INSTRUCTIONS FOR THE TASK ::
Please locate each line in the data below that contains the word "Open" and copy those lines out. Case counts.

DATA SHOWN ::
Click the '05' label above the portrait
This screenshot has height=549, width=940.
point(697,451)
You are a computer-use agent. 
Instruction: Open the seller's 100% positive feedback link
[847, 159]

* * *

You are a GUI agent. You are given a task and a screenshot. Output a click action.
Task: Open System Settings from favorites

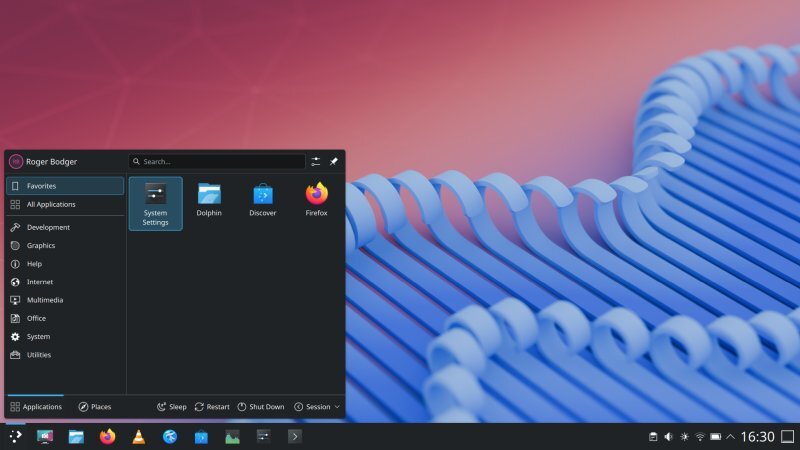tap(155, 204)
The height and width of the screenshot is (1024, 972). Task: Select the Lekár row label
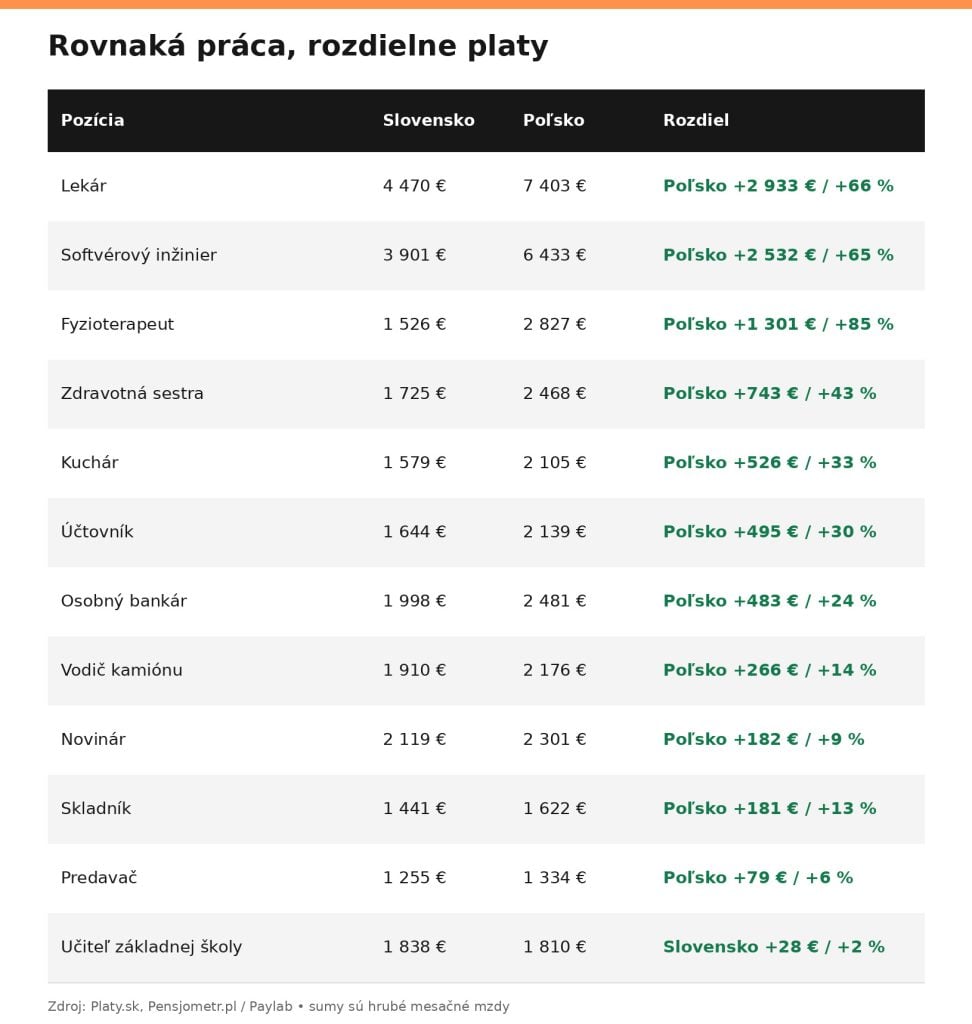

EXERCISE ANSWER ::
Instruction: Open the seller's 100% positive feedback link
Task: Open System Settings from favorites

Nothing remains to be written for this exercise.